● **YOUR OBJECTIVE**
Return the data below exactly, but only from the line containing "Select Notes in" through the line containing "Given: Click the Run button", with both of those lines included.

╭─ MATERIAL PROVIDED

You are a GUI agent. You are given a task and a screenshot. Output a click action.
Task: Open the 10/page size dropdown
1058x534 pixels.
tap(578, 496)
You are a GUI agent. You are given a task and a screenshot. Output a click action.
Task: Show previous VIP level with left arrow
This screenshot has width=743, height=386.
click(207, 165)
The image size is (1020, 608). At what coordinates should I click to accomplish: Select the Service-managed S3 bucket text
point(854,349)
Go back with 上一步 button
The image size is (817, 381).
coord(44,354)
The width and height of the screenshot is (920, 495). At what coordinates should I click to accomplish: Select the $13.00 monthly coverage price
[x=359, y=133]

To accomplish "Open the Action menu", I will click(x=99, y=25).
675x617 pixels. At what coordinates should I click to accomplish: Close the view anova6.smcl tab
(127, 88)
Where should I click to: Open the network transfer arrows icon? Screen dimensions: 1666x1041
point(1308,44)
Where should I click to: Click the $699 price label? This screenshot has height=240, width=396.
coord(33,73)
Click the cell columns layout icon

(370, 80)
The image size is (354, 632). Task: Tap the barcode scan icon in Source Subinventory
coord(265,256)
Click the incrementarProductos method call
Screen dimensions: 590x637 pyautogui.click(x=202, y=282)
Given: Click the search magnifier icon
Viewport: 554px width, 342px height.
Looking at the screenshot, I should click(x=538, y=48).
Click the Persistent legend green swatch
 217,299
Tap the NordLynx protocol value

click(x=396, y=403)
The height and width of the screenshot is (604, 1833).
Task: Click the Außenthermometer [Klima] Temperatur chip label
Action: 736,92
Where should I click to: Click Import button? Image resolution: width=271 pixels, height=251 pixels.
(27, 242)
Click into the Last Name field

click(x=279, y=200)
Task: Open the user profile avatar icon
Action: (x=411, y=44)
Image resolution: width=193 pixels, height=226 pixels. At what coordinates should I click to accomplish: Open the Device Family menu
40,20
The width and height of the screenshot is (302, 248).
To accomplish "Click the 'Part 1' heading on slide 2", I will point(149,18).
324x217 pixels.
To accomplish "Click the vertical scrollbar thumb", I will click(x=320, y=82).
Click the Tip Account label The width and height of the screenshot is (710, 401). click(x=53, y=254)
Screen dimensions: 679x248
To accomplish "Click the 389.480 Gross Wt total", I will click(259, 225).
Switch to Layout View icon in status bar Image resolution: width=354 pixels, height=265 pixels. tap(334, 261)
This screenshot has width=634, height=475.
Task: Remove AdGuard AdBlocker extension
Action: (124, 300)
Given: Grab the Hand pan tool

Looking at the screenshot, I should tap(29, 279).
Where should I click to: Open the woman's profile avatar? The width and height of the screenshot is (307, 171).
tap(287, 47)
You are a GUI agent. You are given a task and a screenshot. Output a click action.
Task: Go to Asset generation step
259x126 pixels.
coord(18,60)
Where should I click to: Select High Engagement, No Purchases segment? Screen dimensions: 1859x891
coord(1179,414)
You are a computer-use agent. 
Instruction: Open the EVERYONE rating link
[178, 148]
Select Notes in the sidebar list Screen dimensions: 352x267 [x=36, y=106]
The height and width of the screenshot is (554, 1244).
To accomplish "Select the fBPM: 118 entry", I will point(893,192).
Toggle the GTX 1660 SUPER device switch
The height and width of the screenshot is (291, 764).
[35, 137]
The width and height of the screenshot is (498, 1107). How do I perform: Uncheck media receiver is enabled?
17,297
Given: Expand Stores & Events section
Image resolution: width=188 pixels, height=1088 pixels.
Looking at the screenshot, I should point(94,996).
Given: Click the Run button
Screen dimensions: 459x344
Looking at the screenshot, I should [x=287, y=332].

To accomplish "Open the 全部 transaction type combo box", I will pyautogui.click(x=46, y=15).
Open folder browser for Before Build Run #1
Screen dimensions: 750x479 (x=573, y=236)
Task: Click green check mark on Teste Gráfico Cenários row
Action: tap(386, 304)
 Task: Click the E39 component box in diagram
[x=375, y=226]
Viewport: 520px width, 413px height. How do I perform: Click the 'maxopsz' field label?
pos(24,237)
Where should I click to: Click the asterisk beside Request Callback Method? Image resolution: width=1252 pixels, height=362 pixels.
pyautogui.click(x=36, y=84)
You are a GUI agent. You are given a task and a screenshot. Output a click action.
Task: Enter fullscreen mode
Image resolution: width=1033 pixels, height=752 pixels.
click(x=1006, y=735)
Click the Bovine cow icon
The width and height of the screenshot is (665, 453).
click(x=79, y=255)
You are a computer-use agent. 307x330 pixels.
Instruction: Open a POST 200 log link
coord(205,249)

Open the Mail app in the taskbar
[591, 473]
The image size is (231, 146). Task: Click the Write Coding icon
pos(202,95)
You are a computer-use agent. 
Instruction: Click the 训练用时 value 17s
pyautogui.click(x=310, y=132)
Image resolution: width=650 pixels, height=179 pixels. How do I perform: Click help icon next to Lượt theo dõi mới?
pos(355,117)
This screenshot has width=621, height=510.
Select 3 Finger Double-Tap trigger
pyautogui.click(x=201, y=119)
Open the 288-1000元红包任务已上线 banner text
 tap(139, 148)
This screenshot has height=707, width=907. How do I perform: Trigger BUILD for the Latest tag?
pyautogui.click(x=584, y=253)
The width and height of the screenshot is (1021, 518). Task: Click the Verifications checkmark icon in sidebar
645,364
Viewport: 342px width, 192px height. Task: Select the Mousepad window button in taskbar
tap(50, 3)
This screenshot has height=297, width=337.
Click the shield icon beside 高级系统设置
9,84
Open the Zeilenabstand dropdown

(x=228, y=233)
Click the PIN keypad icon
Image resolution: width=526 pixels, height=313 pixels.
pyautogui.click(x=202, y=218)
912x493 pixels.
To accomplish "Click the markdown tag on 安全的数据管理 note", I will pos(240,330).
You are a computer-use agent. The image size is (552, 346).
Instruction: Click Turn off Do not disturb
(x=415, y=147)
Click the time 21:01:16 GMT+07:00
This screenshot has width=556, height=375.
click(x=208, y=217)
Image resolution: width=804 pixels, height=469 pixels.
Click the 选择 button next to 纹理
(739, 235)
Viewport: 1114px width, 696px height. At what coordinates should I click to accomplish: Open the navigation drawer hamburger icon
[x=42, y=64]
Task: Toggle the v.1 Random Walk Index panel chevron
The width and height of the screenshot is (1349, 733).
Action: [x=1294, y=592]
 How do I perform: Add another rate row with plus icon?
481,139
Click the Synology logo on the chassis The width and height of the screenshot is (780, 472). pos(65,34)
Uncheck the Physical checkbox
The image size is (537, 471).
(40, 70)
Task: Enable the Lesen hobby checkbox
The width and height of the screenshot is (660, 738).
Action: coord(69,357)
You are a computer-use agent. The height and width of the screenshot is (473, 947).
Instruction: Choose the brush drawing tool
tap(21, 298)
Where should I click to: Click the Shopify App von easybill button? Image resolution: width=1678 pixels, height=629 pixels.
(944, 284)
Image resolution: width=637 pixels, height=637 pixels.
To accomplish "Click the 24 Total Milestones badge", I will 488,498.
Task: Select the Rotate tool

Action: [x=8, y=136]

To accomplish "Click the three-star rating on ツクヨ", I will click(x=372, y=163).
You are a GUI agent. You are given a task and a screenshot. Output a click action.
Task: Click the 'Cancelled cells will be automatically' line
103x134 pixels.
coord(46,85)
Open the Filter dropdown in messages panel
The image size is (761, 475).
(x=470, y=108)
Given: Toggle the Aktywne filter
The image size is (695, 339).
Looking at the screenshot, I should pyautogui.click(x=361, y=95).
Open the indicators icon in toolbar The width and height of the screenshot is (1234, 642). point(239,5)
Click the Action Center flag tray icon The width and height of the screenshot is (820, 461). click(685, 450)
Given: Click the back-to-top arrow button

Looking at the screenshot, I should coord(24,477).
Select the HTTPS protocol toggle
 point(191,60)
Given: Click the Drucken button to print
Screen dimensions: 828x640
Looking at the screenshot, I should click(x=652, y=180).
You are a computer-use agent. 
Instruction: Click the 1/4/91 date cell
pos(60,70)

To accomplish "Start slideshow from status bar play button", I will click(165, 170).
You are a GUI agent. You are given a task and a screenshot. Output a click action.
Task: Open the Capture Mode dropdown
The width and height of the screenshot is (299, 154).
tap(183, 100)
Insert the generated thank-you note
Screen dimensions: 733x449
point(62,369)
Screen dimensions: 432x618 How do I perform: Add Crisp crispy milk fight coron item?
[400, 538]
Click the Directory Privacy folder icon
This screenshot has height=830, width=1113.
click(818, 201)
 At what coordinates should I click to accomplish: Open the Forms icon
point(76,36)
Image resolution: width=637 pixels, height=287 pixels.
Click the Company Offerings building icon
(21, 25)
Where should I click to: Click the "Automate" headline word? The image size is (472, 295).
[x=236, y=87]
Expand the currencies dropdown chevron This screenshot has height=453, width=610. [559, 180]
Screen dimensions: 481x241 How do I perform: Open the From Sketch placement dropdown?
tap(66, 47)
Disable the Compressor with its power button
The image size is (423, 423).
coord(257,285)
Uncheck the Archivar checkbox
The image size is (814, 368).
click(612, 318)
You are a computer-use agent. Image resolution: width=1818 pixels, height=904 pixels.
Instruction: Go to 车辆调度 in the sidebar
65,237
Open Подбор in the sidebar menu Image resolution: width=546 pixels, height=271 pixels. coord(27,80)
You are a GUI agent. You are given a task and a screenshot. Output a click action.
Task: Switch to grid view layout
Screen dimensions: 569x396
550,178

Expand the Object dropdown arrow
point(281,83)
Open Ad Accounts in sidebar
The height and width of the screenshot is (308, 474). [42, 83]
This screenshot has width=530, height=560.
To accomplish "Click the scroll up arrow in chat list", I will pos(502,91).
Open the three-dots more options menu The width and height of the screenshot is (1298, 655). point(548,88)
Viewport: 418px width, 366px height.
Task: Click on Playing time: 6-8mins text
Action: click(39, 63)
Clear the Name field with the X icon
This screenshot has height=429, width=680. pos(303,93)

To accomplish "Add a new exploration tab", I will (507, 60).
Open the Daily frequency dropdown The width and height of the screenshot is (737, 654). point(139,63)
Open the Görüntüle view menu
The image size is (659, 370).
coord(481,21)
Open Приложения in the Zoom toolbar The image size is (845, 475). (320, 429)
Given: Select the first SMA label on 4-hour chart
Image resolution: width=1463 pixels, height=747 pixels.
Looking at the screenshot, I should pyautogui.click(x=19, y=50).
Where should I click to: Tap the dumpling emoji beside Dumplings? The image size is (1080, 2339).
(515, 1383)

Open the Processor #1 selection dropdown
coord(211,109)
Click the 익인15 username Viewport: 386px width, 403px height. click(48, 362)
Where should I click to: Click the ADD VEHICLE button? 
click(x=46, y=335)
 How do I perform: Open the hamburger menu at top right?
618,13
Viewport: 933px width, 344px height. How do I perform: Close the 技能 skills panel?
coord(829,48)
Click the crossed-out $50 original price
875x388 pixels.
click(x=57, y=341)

╰─

● **FINISHED EXERCISE**
Select Notes in the sidebar list Screen dimensions: 352x267 [x=36, y=106]
The height and width of the screenshot is (554, 1244).
To accomplish "Select the fBPM: 118 entry", I will point(893,192).
Toggle the GTX 1660 SUPER device switch
The height and width of the screenshot is (291, 764).
[35, 137]
The width and height of the screenshot is (498, 1107). How do I perform: Uncheck media receiver is enabled?
17,297
Given: Expand Stores & Events section
Image resolution: width=188 pixels, height=1088 pixels.
Looking at the screenshot, I should point(94,996).
Given: Click the Run button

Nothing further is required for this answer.